The transport lobby has latched on to its latest escape hatch from Bharat Stage II — elections.
Within hours of the Election Commission announcing the Lok Sabha poll dates, the wheels of Pushback Bharat II started turning frenetically in the state transport department. The election dates, felt officials, could be used as “logical” devices of deferment of the Bharat II deadline in the Calcutta Metropolitan Area.
Calcutta High Court had set April 2 as the date for implementing the Bharat II norms. That was about a year ago. Ever since, the government has been throwing up one excuse after another.
With the announcement of the poll dates, lawyers involved in drafting the petition for deferment seem to have “found a case”.
Sources close to the lawyers said they will now plead before the court that Bharat II implementation be put off because the state transport department has a “major role to play” in the elections.
So, it will be “impossible” for the government to handle implementation of the pollution norms at this critical juncture.
“There is a very compelling logic in this,” said a lawyer involved with the drafting of the petition. “Large sections of state government employees will be involved in the poll process and the transport department will have a critical role to play. We do hope that the court will listen to our plea for deferring the April deadline.”
Mixing technical hitches with electoral hurdles, the state government will also plead that since there are no tail-pipe emission standards for Bharat II — that will be set by the Centre in September — the court grant it time till then to implement the emission norms.

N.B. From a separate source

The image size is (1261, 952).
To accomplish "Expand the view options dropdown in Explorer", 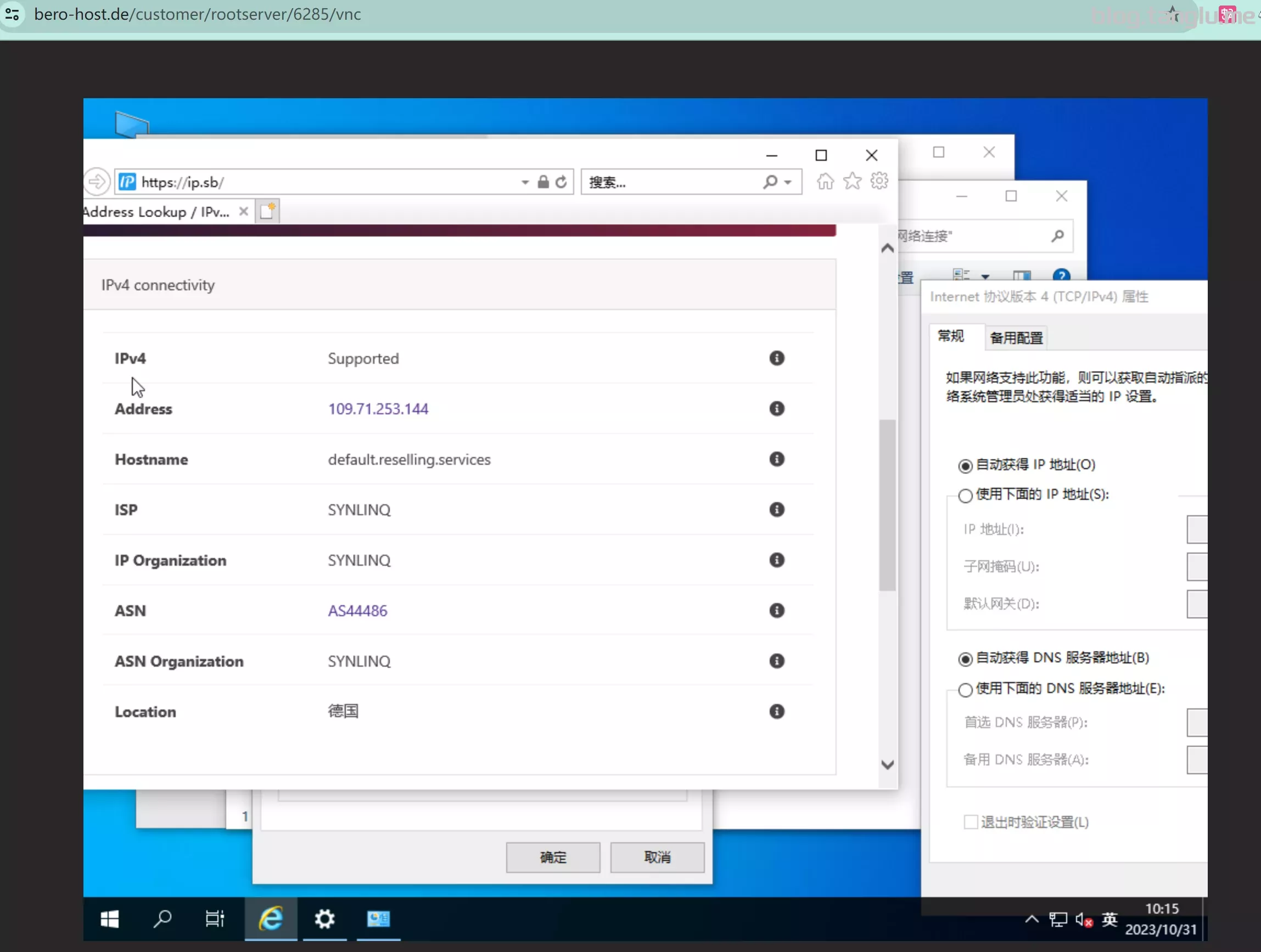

The legal think-tank stitching the case together, apparently, feels that the technical clause may not be enough to convince the court about the plea.

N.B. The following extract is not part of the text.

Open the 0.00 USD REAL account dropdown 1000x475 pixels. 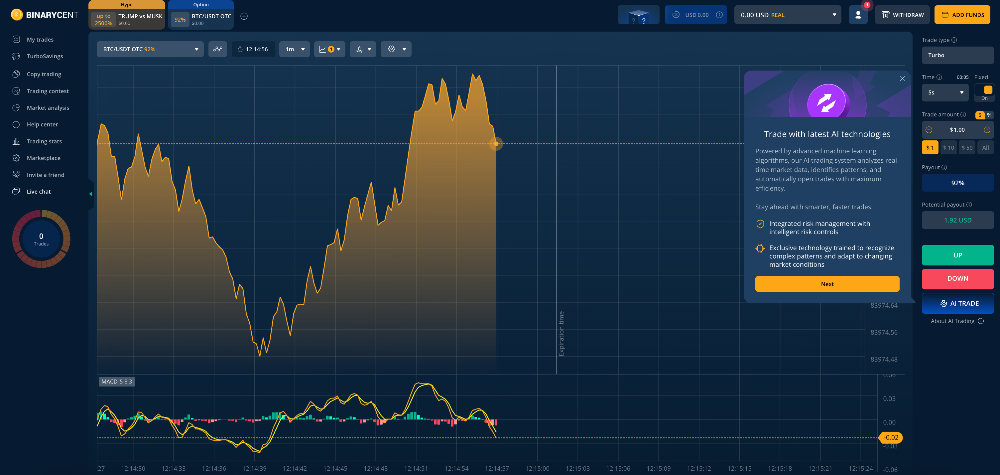point(787,14)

The run-up to the elections, lawyers feel, would be a far more “concrete” pushback plank.
State transport minister Subhas Chakraborty, however, refused to comment on the poll angle. “We shall seek deferment of the implementation of the Bharat II norms on technical grounds. Beyond this, I would not like to say anything at the moment,” was the word from the minister on Tuesday.
The state government, meanwhile, has slipped up on another transport-related directive issued by the high court.
Last year, the court had directed the government to stop the plying of unauthorised auto-rickshaws in Calcutta by January 31, 2004. Little effort has been made till now to slam the brakes on these unauthorised three-wheelers.